[Tarefa a realizar] Transforme todas as linhas abaixo em uma lista numerada, omitindo as linhas em branco. Deixe as imagens de fora da resposta.

[Trecho do conjunto de dados]
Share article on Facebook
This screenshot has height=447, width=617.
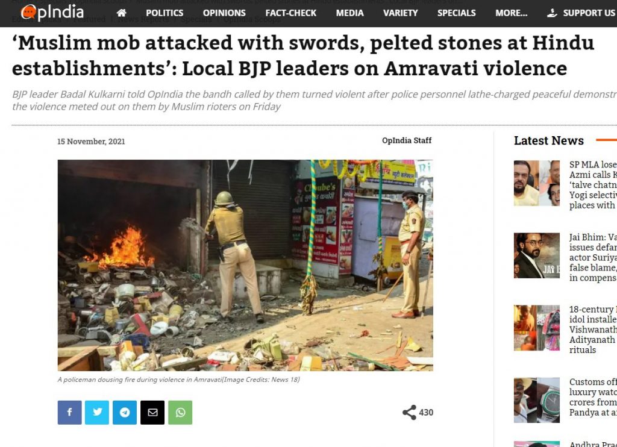pos(70,413)
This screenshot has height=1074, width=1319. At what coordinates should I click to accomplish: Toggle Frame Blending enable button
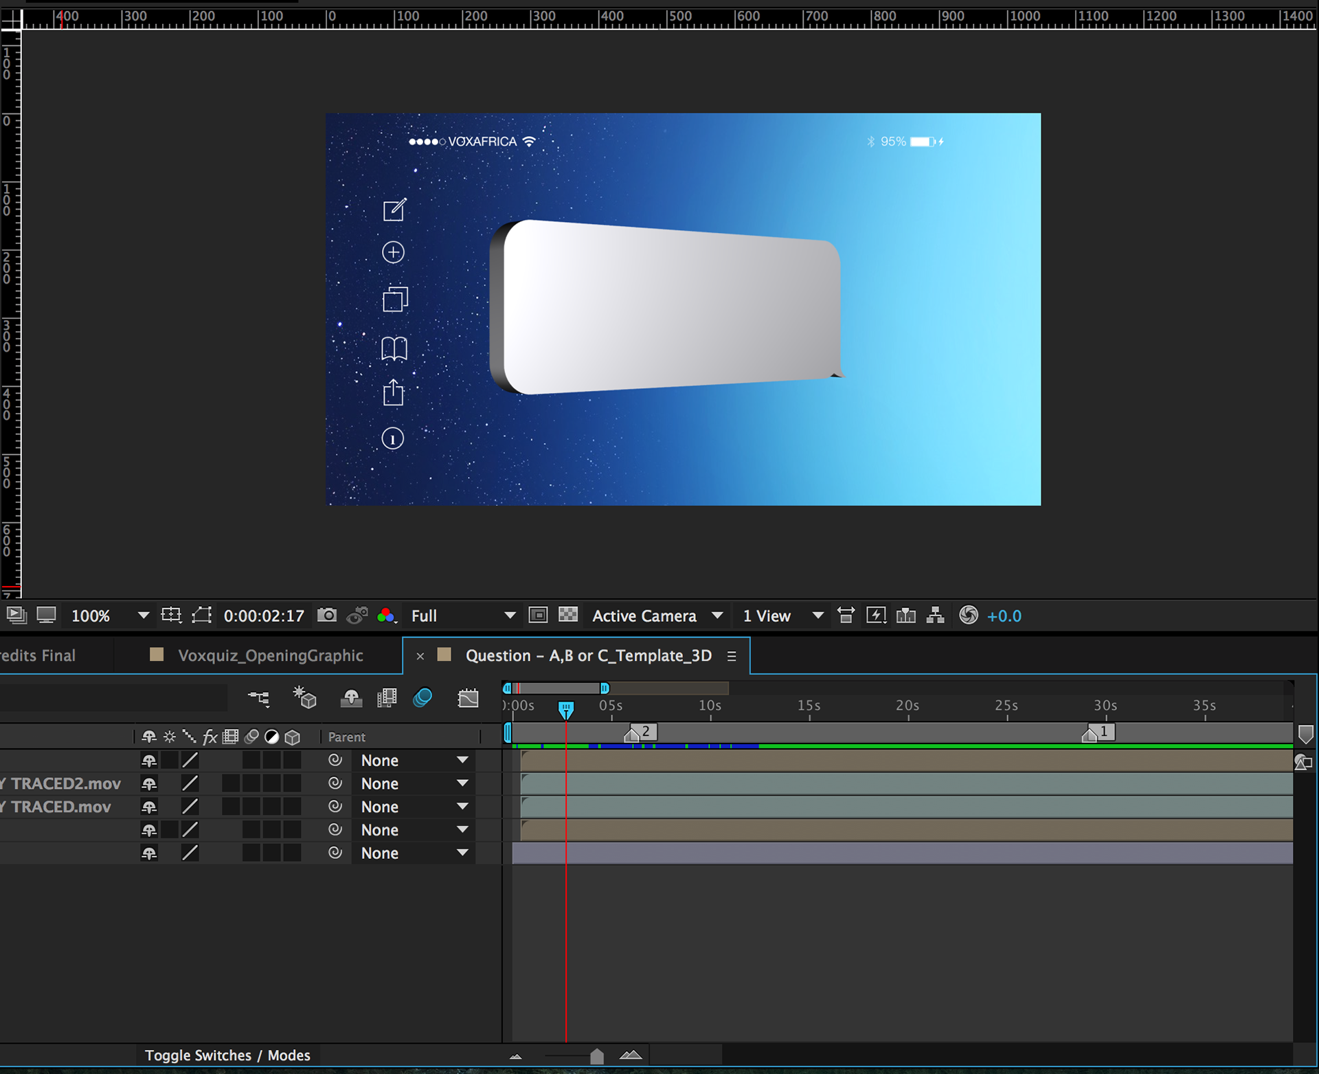(x=387, y=698)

[Saída correta]
1. Share article on Facebook
2. This screenshot has height=447, width=617.
3. pos(70,413)
4. This screenshot has height=1074, width=1319. At what coordinates should I click to accomplish: Toggle Frame Blending enable button
5. (x=387, y=698)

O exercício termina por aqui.